Types of Branded Residences

  • Hotel-led developments with integrated residences
  • Luxury resorts with accompany residences used as luxury villa rentals
  • Residential developments adjacent to a hotel
  • Residential developments with hotel management
  • Stand-alone residential developments with hotel or brand tie-in

 

Benefits of Branded Residences?

  • Trust in development quality and delivery
  • High quality services as amenities available, such as housekeeping and concierge
  • Building maintenance and management that maintains value
  • Lock and leave option, with property maintained and serviced in owner’s absence
  • Rental pool and investment yield potential to offset maintenance costs

Typical Services Available in Branded Residences

  • Use of hotel amenities
  • Round-the-clock security built-in
  • Elevated status on hotel loyalty schemes
  • Full range of concierge services
  • Spa and salon services
  • Housekeeping
  • In-residence dining and catering
  • Personal shopping
  • Childcare services
  • Petcare

Price Premiums of branded residences

The ultra-luxury condominium market is performing strongly, with the hotel brands attached to projects acting as a guarantee for high levels of service, quality and ongoing management and oversight, which adds a lot of value for buyers.

It is precisely these value-add-ons that contribute to the price premium seen in the market, generally in the region of 30-40% over comparable developments, but which also add to the strong resale values available.

Price premiums are certainly location driven between different global destinations and also within particular locations within cities. In many cases, branded residences do not adhere to localized comparable and in many cases, ‘re-set’ the market.

The majority of branded residences are urban concepts. In North America two-thirds of developments are located in cities, with New York and Miami favored heavily, while in Asia, there is even split between cities and resorts. While already accounting for some 30% of all developments, Asia is an area of real growth opportunity, with an increasing market and a healthy project pipeline.

Nouvel 18 Luxury Condo

Does this mean that having a brand results in a price premium?

While a brand association may result in a premium in any region, the additional value varies substantially from one place to another. “Where it’s an entirely new offering, we might be two or three times the price of anything in that market.

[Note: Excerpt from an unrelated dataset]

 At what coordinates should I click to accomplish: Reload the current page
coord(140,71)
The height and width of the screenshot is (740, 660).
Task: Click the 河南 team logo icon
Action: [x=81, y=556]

In other markets there will be a price ceilings,” says Price. “A variety of factors can drive price premiums,” adds von Barloewen. “Marriott International has, for example, Ritz-Carlton-branded residences in Kazakhstan and Bvlgari-branded residences in Dubai that commanded significant premiums for the developer over luxury, residential product in those markets.”

It is important to note that as price premium can be location driven. Indeed, our research shows that there is great variation on price differentiations between different global locations and also different locations within cities.

The data shows that the price differentials can vary from as much as 132% in some cities in Asia, to there being no differential at all.

Erin van Tuil, Partner at Knight Frank notes that “while the branded concept in the Sydney market is still embryonic, all the evidence we have to date from marketing One Barangaroo is that a premium of 25% to 35% ahead of comparable non-branded product is where the market will sit.”

However, assessing a price differential is extremely difficult as there are few cases that control for every factor affecting price. For a true comparison, there would need to be a branded residence in the same location as a comparable non-branded, with the same exterior and interior design.

A deep understanding of micro markets is required in assessing the business case for any branded concept. Put simply, will the market pay a premium and why?